**What you are asked to do**
Could you count the lines in the data that contain "Choose"? Reply with the number only.

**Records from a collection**
┄┄┄┄┄┄┄┄┄┄┄┄┄┄┄┄┄┄┄┄

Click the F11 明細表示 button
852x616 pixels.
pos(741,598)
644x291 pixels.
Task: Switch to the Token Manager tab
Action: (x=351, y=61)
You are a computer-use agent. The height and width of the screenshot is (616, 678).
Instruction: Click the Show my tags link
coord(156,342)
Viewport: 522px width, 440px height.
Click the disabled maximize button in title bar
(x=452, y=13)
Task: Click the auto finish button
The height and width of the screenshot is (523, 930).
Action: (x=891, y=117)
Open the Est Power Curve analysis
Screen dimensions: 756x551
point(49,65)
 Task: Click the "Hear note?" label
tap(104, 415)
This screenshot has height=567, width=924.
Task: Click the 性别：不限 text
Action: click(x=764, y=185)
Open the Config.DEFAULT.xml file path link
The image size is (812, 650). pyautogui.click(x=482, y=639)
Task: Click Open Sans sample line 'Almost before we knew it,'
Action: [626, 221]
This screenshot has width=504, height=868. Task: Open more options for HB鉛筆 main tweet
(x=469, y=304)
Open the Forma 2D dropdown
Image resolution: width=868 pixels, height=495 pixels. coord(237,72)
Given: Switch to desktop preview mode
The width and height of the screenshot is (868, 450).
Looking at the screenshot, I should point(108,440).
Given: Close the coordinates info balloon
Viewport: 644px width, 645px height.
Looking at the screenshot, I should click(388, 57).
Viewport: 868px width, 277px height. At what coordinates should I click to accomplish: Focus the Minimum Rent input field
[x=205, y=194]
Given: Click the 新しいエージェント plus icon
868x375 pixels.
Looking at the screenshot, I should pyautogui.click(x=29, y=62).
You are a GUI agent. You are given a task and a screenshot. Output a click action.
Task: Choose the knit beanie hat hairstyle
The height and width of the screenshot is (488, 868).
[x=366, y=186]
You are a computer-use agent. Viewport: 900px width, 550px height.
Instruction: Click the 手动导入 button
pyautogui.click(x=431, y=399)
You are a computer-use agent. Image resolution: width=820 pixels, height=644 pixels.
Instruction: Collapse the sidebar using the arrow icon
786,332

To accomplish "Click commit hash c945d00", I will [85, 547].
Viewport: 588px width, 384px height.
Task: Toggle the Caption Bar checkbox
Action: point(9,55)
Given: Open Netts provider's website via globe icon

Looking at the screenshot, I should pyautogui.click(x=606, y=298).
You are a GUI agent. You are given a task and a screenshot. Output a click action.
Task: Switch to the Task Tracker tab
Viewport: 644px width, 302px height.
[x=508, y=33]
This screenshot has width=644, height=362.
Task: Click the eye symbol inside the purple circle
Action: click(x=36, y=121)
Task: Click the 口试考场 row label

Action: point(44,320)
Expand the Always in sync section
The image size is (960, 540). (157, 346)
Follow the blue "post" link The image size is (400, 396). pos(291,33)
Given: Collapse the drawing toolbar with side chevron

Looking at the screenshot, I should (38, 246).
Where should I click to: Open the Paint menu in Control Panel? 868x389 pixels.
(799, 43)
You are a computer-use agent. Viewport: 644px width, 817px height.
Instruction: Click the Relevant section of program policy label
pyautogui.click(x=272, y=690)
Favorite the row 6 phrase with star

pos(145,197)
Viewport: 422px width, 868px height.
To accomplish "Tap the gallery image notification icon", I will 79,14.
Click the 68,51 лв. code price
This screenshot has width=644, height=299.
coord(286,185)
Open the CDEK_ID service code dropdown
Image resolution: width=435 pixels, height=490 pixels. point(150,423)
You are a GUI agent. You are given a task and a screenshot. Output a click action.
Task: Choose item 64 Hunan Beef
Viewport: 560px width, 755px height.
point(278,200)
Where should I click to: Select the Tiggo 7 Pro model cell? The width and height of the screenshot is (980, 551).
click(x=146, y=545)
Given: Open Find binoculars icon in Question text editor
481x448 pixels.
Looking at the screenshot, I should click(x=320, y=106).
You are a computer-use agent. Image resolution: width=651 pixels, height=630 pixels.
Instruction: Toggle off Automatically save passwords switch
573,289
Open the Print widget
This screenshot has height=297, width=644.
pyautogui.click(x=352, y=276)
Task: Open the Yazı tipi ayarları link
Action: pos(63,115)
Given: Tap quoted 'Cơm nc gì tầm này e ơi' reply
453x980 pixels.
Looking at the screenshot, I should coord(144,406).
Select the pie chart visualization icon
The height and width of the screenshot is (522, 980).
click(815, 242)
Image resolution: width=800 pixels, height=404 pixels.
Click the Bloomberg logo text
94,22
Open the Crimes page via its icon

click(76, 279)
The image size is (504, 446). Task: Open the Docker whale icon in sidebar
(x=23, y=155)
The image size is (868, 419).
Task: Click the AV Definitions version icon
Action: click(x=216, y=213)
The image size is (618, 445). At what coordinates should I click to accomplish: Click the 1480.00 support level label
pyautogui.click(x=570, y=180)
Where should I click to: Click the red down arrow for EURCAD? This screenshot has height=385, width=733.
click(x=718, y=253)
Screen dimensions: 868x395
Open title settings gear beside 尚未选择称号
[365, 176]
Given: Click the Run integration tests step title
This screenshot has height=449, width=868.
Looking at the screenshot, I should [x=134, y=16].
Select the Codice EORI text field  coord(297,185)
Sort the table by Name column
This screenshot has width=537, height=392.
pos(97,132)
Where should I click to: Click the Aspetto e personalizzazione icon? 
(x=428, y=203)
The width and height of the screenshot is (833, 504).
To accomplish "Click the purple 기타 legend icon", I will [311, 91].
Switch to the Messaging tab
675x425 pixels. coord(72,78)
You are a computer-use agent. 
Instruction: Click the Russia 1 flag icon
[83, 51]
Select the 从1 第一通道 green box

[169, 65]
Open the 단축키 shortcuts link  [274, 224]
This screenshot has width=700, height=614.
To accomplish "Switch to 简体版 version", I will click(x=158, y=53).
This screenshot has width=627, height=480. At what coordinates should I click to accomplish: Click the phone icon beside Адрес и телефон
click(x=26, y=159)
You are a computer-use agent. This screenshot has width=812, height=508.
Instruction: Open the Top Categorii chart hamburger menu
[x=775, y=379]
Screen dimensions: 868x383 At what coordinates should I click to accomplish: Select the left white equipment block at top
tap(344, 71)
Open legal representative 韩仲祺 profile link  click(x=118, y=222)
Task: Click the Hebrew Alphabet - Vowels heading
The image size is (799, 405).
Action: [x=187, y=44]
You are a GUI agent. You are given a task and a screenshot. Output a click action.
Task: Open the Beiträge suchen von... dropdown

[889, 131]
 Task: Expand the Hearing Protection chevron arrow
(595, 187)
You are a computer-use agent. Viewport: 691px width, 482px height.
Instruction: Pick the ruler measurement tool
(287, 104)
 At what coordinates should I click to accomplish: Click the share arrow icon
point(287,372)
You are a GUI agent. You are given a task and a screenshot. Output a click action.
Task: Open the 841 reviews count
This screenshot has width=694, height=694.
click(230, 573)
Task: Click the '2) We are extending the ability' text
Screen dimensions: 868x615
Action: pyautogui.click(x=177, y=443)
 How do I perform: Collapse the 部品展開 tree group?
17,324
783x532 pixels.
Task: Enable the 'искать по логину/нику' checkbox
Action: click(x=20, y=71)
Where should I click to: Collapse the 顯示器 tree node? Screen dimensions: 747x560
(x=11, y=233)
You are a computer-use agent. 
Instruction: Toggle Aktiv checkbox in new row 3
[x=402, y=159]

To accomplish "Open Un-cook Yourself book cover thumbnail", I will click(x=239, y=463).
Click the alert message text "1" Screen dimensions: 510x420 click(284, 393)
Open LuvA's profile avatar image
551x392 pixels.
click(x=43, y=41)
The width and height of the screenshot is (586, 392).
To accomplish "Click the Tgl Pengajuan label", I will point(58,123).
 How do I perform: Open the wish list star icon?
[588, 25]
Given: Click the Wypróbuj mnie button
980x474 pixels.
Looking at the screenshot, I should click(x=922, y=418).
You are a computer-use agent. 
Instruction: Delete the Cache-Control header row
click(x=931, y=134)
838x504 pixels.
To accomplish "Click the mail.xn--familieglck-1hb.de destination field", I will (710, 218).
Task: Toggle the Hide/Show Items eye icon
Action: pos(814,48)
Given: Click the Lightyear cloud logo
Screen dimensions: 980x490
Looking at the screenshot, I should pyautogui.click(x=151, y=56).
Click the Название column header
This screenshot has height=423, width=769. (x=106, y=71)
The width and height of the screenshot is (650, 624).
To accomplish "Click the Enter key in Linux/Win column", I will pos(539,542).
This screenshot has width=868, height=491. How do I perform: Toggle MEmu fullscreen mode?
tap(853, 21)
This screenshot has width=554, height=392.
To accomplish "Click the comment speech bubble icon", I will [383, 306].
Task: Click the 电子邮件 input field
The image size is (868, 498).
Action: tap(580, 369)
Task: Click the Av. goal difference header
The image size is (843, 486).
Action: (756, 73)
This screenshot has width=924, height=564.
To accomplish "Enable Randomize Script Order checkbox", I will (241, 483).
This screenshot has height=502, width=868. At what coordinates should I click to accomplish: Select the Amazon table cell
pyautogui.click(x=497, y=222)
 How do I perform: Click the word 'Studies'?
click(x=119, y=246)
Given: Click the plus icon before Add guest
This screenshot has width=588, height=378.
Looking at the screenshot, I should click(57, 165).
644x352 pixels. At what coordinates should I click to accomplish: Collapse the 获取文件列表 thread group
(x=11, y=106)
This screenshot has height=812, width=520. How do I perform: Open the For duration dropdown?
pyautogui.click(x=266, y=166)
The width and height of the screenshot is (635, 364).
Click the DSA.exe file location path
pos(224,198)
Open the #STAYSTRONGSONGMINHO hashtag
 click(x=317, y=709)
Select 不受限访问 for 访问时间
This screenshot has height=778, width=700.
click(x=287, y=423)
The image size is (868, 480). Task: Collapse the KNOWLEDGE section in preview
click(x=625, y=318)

┄┄┄┄┄┄┄┄┄┄┄┄┄┄┄┄┄┄┄┄

**Result for this task**
2